A federal district judge on Tuesday temporarily blocked a Missouri law that would prohibit abortion after eight weeks of pregnancy from taking effect on Wednesday as originally planned.
“The various sections specifying prohibitions on abortions at various weeks prior to viability cannot be allowed to go into effect on August 28, as scheduled,” U.S. District Judge Howard Sachs of the Western District of Missouri wrote in a court filing.
Sachs explained the law’s limits on abortion access based on the duration of a pregnancy — beginning at eight weeks and increasing up to 20 weeks depending on which limits are upheld by courts — are unlikely to be considered constitutional based on prior judicial decisions.
“However formulated, the legislation on its face conflicts with the Supreme Court ruling that neither legislative nor judicial limits on abortion can be measured by specified weeks of development of a fetus; instead, ‘viability’ is the sole test for a State’s authority to prohibit abortions where there is no maternal health issue,” he wrote.
“It is thus highly likely that the listed weekly time limits on abortions will be ruled invalid in the final judgment in this case,” he added.
Missouri’s law was signed by Republican Gov. Mike Parsons in May and prohibits abortions after eight weeks of pregnancy, before many women know they are pregnant, except for cases when the woman’s life is in danger. It does not exempt abortions in cases of rape and incest. Under the law, abortion providers could face up to 15 years in prison if they violate the ban.
Planned Parenthood and the American Civil Liberties Union brought the lawsuit challenging the law and both issued statements praising Tuesday’s ruling.
Sachs will allow a portion of the rule to take effect that would prohibit patients from seeking an abortion based on race, gender or a Down Syndrome diagnosis.
Planned Parenthood said that part of the law would harm relationships between doctors and patients because it would require physicians to ask questions about why a patient is seeking an abortion.
“These severe restrictions on abortion access do nothing to address disability rights or discrimination,” Alexis McGill Johnson, the acting president and CEO of Planned Parenthood, said in a statement. “They only stigmatize abortion and shame the people who seek that care.”
Kristan Hawkins, president of the anti-abortion group Students for Life of America, said the ruling would motivate anti-abortion voters next year.
“Rulings like these will motivate voters in 2020 because the courts should not be able to ignore the legislative process,” she said in a statement.

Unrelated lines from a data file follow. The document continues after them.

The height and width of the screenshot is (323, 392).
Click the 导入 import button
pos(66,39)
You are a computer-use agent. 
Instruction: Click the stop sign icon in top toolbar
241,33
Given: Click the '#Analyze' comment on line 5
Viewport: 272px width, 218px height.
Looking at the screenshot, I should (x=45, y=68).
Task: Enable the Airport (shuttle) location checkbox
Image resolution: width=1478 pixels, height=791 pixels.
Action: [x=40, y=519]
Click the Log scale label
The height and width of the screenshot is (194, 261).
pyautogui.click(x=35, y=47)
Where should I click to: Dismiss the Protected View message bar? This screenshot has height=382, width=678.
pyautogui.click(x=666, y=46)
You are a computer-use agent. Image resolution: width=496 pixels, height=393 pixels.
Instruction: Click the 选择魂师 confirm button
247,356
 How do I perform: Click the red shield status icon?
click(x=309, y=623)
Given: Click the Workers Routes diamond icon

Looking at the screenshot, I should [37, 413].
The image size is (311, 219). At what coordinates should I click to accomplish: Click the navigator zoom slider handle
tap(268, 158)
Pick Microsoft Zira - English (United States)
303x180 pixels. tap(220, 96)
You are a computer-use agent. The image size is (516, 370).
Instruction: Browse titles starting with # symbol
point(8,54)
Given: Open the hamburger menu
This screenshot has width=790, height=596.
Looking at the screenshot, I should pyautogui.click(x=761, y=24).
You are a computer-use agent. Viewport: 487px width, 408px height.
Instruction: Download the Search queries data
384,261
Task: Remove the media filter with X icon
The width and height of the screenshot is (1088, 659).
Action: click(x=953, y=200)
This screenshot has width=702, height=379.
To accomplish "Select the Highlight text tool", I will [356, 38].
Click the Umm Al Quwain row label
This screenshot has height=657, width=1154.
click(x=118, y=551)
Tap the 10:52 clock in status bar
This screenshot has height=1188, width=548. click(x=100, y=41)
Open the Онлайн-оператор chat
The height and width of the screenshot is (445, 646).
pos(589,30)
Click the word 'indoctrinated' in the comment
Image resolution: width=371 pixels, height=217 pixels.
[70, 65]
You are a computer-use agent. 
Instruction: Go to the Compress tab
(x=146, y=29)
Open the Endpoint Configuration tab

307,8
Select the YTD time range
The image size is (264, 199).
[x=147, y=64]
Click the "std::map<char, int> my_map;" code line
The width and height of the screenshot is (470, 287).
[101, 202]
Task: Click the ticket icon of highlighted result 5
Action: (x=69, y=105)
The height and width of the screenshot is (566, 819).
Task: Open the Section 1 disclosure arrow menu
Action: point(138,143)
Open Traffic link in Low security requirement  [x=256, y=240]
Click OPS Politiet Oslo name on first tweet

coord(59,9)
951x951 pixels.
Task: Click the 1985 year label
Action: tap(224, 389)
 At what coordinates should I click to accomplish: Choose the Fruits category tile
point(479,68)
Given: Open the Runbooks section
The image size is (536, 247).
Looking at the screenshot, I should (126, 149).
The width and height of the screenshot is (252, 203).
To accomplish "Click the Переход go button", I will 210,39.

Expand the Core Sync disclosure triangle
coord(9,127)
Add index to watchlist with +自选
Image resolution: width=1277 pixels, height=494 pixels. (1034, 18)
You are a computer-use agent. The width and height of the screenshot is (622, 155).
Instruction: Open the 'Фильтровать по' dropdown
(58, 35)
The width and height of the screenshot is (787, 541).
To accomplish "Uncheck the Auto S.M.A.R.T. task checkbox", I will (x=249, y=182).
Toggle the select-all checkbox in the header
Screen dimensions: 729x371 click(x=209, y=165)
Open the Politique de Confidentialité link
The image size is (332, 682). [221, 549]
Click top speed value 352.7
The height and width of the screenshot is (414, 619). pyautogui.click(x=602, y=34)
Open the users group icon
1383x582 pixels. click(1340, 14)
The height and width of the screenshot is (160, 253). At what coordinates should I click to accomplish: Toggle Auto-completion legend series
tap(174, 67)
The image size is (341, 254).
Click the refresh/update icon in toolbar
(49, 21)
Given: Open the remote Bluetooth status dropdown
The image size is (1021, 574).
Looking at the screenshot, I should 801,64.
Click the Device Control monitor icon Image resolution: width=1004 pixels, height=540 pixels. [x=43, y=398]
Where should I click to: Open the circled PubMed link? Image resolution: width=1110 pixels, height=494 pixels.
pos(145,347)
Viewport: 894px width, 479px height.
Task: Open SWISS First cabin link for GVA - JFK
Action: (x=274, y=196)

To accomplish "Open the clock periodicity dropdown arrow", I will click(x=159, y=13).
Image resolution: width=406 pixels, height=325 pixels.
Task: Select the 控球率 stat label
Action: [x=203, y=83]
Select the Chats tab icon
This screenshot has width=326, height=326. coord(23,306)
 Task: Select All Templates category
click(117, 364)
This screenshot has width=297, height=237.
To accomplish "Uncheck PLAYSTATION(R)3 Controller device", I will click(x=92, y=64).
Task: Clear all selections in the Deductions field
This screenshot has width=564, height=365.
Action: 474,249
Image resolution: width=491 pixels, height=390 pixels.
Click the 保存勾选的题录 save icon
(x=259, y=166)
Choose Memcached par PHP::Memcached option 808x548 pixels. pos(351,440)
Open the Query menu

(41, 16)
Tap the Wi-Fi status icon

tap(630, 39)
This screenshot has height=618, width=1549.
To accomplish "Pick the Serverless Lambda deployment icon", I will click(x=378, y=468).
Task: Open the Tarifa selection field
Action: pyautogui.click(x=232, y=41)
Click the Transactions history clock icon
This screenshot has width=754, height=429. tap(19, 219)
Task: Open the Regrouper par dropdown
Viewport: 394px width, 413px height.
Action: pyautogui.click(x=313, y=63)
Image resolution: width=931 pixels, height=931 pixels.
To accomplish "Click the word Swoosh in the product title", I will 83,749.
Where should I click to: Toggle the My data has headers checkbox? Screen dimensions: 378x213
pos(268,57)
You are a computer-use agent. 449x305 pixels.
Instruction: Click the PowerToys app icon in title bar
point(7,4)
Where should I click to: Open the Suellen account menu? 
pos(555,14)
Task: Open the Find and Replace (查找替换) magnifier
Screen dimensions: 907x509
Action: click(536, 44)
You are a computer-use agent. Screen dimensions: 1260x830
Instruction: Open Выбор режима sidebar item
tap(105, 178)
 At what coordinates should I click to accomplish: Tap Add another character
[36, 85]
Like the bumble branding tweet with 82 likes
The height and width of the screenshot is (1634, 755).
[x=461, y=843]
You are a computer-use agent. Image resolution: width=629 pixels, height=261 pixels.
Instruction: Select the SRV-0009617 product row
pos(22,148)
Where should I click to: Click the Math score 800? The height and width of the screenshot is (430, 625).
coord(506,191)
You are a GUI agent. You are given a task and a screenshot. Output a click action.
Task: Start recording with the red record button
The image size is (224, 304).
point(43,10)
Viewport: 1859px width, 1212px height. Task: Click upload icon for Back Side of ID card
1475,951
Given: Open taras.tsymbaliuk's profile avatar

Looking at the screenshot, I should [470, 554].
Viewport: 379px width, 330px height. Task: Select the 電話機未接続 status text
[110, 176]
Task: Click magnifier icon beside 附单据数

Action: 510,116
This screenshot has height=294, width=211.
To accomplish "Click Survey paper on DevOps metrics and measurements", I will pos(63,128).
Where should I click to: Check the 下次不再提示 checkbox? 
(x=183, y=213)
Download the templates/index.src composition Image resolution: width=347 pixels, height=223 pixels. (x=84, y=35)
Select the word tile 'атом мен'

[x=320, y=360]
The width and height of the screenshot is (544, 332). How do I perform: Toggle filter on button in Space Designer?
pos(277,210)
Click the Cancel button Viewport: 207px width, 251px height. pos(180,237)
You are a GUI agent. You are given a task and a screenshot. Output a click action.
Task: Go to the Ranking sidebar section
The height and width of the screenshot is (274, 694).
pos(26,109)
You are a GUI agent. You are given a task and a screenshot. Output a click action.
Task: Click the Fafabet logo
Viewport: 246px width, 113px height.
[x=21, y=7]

Sachs’ decision follows similar moves by federal judges in other states that have passed legislation meant to limit abortion, including in Ohio and Arkansas. Several states have enacted legislation meant to limit access to abortion, which advocates hope could eventually lead to a Supreme Court reconsideration of Roe v. Wade.
Missouri has moved closer to being the first state to not provide abortions, after announcing in June it would not renew the license for a St. Louis Planned Parenthood clinic, although the clinic continues to perform abortions under a preliminary injunction.